Write an efficient algorithm to find the first non-repeated character in a string defined

Replies

• 

  Ankita Katdare

  A simple algorithm should be:
  
  Step 1. Scanning the string from left to right and then storing the values in a count array.
  Step 2. Scanning the string from left to right again and checking for count of each character, if an element who's count is 1 is found, return it.
• 

  PraveenKumar Purushothaman

  AbraKaDabra

  A simple algorithm should be:
  
  Step 1. Scanning the string from left to right and then storing the values in a count array.
  Step 2. Scanning the string from left to right again and checking for count of each character, if an element who's count is 1 is found, return it.

  AKD, the algorithm of yours seems to be quadratic time complexity!
• 

  Ankita Katdare

  Praveen-Kumar

  AKD, the algorithm of yours seems to be quadratic time complexity!

  Hmm, yes. O(n2) #-Link-Snipped-# write one algo here for us all.
• 

  PraveenKumar Purushothaman

  AbraKaDabra

  Hmm, yes. O(n2) #-Link-Snipped-# write one algo here for us all.

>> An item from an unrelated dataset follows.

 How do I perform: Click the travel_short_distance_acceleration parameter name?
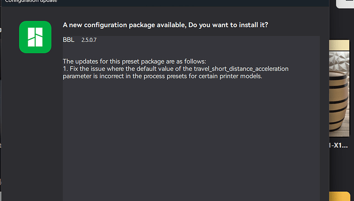241,69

  Er... Will try... If PHP I guess I can easily say... There is a concept of associative arrays, where you can do this way: count["char"] = n and so on.
  
  For the algorithm,
  1. Define an empty associative array and initialize to 0. def count[] = 0;
  2. For each character, check the occurrence and increment the particular array node. count["s"]++;
  3. Loop through the array and get the first value, which is 1!
  

  foreach (val as count)
    if val is 1
      print the index

  The complexity is O(n).
• 

  silverscorpion

  A simple algorithm to do it in only one pass of the string is to maintain an array of count of the letters, and then scanning through the count array instead of the string itself again.
  
  The algorithm is like:
  
  

  initialize count[256][2] to all zeros
  read S
  for i in range 0 to length(S):
      if count[S[i]][0] == 0:
          count[S[i]][1] = i
      count[S[i]][0]++
  Index = length(S)
  for i in range 1 to 255:
      if count[i][0] == 1:
          if count[i][1] < Index:
              Index = count[i][1]
  return S(Index)

  I hope the pseudo code is clear..
  
  The running time is O(n+c) where c is 256 here. So, essentially it is O(n)
• 

  silverscorpion

  Praveen-Kumar

  Er... Will try... If PHP I guess I can easily say... There is a concept of associative arrays, where you can do this way: count["char"] = n and so on.
  
  For the algorithm,
  1. Define an empty associative array and initialize to 0. def count[] = 0;
  2. For each character, check the occurrence and increment the particular array node. count["s"]++;
  3. Loop through the array and get the first value, which is 1!
  

  foreach (val as count)
    if val is 1
      print the index

  The complexity is O(n).

  I think that won't work.. If you are using associative arrays, you need to specify the count of the character as well as the index when it was first encountered.
  
  For example, take the string "bbzaccddbcd"
  If you fill an associative array with this string, with the key as the characters, you would get
  
  array['b']=3, array['c']=3, array['a']=1, etc.. and array['z']=1
  
  Now you will scan through the array and the first element that has the value 1 is 'a'. So, you will return a, while the answer is z.
  
  That's why, you also need to store the index where each character is first encountered. Then compare that value also.. Just checking for the count being 1 is not enough.
• 

  PraveenKumar Purushothaman

  silverscorpion

  I think that won't work.. If you are using associative arrays, you need to specify the count of the character as well as the index when it was first encountered.
  
  For example, take the string "bbzaccddbcd"
  If you fill an associative array with this string, with the key as the characters, you would get
  
  array['b']=3, array['c']=3, array['a']=1, etc.. and array['z']=1
  
  Now you will scan through the array and the first element that has the value 1 is 'a'. So, you will return a, while the answer is z.
  
  That's why, you also need to store the index where each character is first encountered. Then compare that value also.. Just checking for the count being 1 is not enough.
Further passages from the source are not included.